2022 in the Rearview
By Adam Siegel on December 19, 2022
First off, thank you for taking the time to read our blog. Most of you probably got here from our newsletter, and I appreciate you being a subscriber.
I wanted to do a brief year-end retrospective on what we’ve been focused on both for your sake and for ours. Sometimes we take for granted how much we’ve accomplished in a 12-month window. Taking a moment to pause and look back helps us appreciate that better.
First, though, I wanted to share a few thoughts on where I think we are as a company within the area of forecasting.
Over the past 15 years of being in this space, I’ve been fortunate enough to watch crowdsourced forecasting go from a relatively unknown curiosity to an approach adopted by a wide range of organizations: government intelligence agencies, militaries, think tanks, investment banks, pharmaceutical companies, logistics companies, and many more.
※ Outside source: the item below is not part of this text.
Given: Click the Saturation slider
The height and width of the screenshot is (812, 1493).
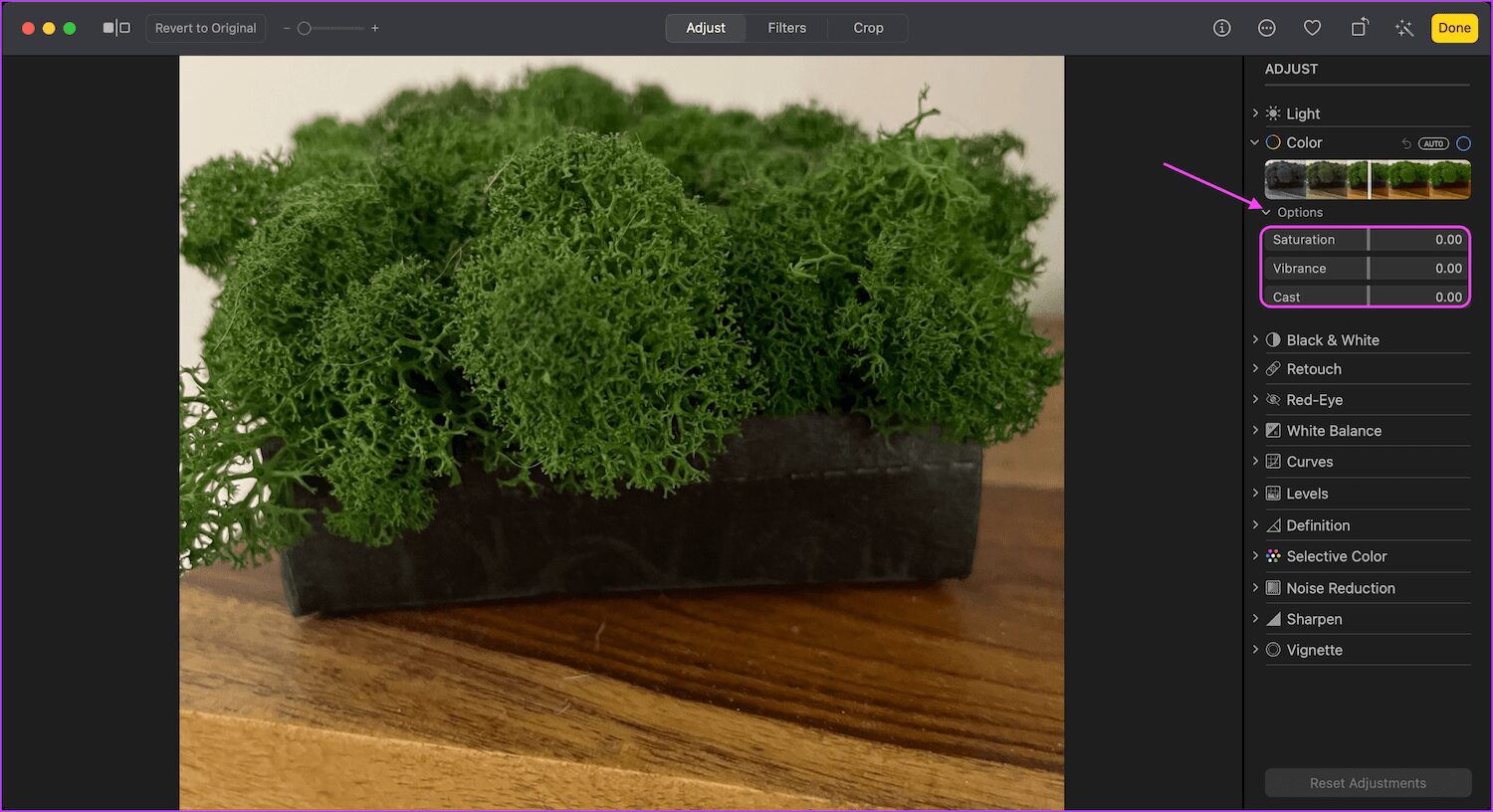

When we first began working with these kinds of organizations, our value proposition was straightforward: we can create a better crystal ball than you have now. When the advanced research arm of the U.S. Intelligence Community, IARPA, funded a multi-million dollar research program “Aggregative Contingent Estimation” (ACE) in 2011, Dr. Phil Tetlock, Barb Mellers, and Don Moore further proved that you could indeed find “superforecasters” among a crowd and have an even better crystal ball. The legacy of that work, primarily Good Judgment’s cohort of superforecasters, continues to impress (and be quite accurate!) to this day.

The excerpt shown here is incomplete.